My breeder also matches families to the puppies that are available. I think there are many things to consider to make sure it is going to be a good fit. Having a family pick their puppy based on color or a short visit may not be the best thing for the family or the puppy. The breeder should have a good idea of the family situation of anyone interested in one of their puppies, and if they sell a puppy without this knowledge I would not consider them a good breeder.


----------



## krandall (Jun 11, 2009)

Simonsez said:


> Many breeders ask for a non-refundable deposit to be put on a waiting list. They say it shows that you are serious about a puppy. What happens if there aren't enough puppies. You are out that money. Is this a usual practice? Some of the breeders seemed very good, but I'm not sure about this. Renaissance Havanese also seemed to have many requirements. You can't pick out the puppy, color, size. They pick it out for you to meet your personality. A bit excessive. Not sure what is reasonable
> Any thought?
> Thank you


Not all good breeders take ANY deposit, let alone a non-refundable one. Most good breeders have more people looking for puppies than they have puppies available. If you don't end up taking the puppy,someone else is waiting!!! 

I agree completely that the breeder should be a BIG part of choosing which puppy goes to which family. Color really doesn't matter, and the breeder, if they're a good one, know much more about the puppies' temperaments than anyone else. HOWEVER, it seems to me to be remarkably unfair to say that you BOTH have to give a NON-REFUNDABLE deposit AND have no say in terms of which puppy you get.

My breeder makes the decisions on which puppy should go to which family (based on a LOT of input from the buyer) BUT you also have total right to decided that there isn't a puppy in a particular litter that is the right one for you. Between when I told my breeder that I was ready for a second puppy, and when I actually got Pixel, my breeder had 3 litters, and the "right for me" puppy wasn't in any of those 3 litters. If she and I hadn't agreed that Pixel was the puppy for me, I would have waited for another litter. Now, I had much more specific criteria in a puppy than the average pet person, but the idea is the same. (And, BTW, I did NOT really want a mostly black puppy. But Pixel fit all my OTHER criteria very well, so I compromised on that one!)


----------



## boomana (Jul 9, 2015)

I think the issue is that you can't get your deposit back if there are no puppies available for you. If you can wait a litter or for a few litters, until one that fits your lifestyle is available, great, but if you don't want that, there are other good breeders with available doggies that might be wonderful pets in your home.


----------



## krandall (Jun 11, 2009)

boomana said:


> I think the issue is that you can't get your deposit back if there are no puppies available for you. If you can wait a litter or for a few litters, until one that fits your lifestyle is available, great, but if you don't want that, there are other good breeders with available doggies that might be wonderful pets in your home.


That's right, and is the reason why most good breeders that I know don't take deposits period, let alone non-refundable deposits.


----------



## Simonsez (Sep 10, 2015)

*Thanks*

Thank you all for your help.

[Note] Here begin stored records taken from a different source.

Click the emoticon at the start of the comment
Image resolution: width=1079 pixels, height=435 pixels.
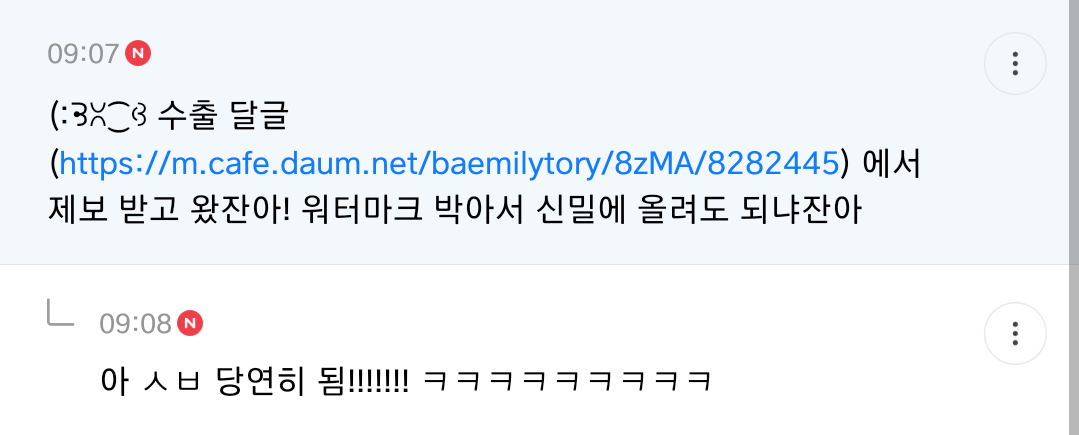pyautogui.click(x=98, y=118)
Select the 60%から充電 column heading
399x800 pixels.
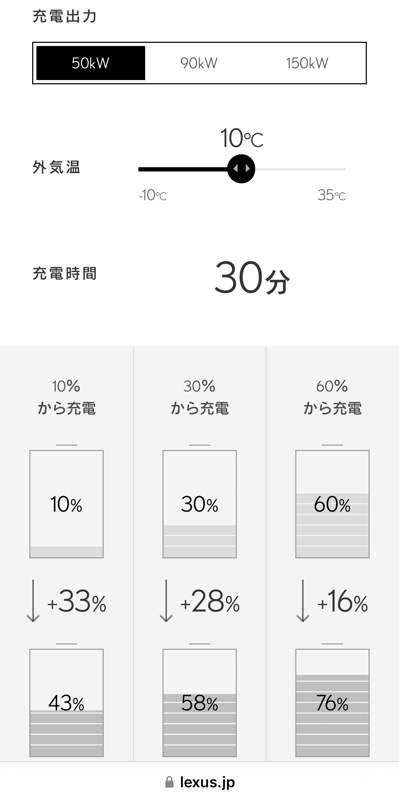(x=332, y=397)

It is greatly appreciated. I have found a breeder in queens,ny (nyc Havanese) that really seems promising. Does and posts testing, encourages visits and calls, doesn't ask for deposit for waiting lists and has beautiful dogs 
My last dog,a Wheaton, was sick for many years. She was the love if my life and so sweet. She didn't know she was sick. Had to put her to sleep a few months ago. We were together for 12 yrs and I am lost without her. It was just us. She was probably from a puppy mill, not her fault. Want to be extra careful this time.
Thanks for this website and all of the caring members
Anyone know of this breeder?


----------



## Heather's (Jun 18, 2012)

I would start with Havanese Club of America breeders.


----------



## krandall (Jun 11, 2009)

I think this breeder used to be Jeff's Havanese? Just be careful.


----------